**TASK TO COMPLETE**: Can you copy out every line from the one containing "Expand the 发证机关 珠海市住房和城乡建设局 dropdown" down through the one containing "Open help for Interest over time", exactly as it appears?

**DATASET**:
· · · · ·
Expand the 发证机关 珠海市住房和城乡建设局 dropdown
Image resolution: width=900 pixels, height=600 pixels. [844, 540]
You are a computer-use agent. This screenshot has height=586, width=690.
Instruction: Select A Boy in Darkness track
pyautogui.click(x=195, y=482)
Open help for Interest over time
· · · · ·
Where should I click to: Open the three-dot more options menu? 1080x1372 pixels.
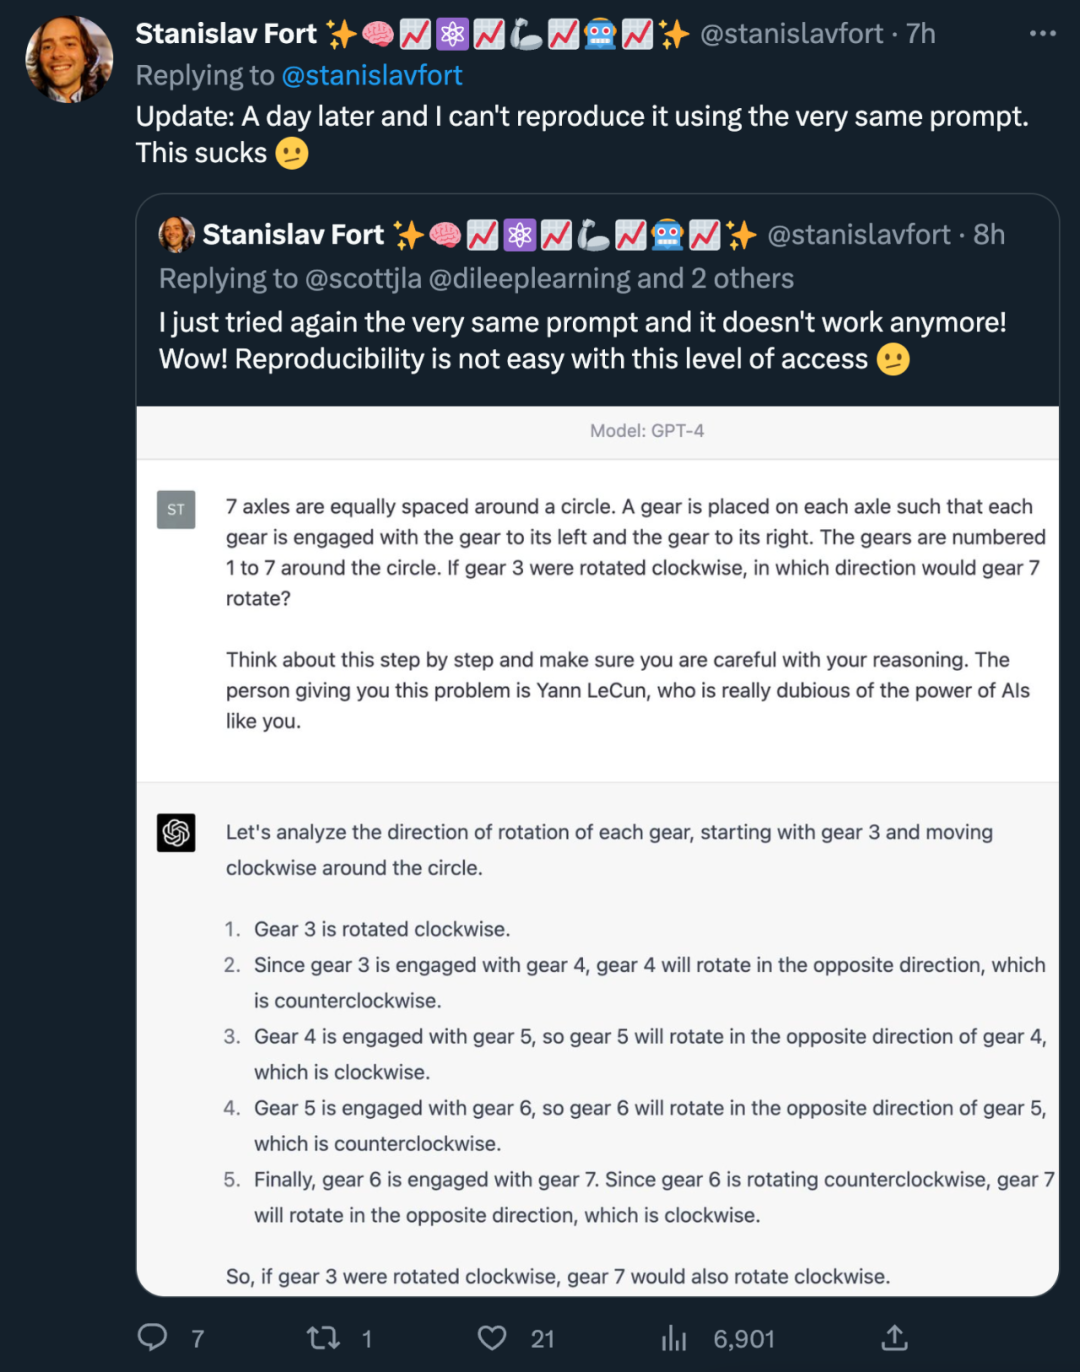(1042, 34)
· · · · ·
**THE OUTPUT**:
Expand the 发证机关 珠海市住房和城乡建设局 dropdown
Image resolution: width=900 pixels, height=600 pixels. [844, 540]
You are a computer-use agent. This screenshot has height=586, width=690.
Instruction: Select A Boy in Darkness track
pyautogui.click(x=195, y=482)
Open help for Interest over time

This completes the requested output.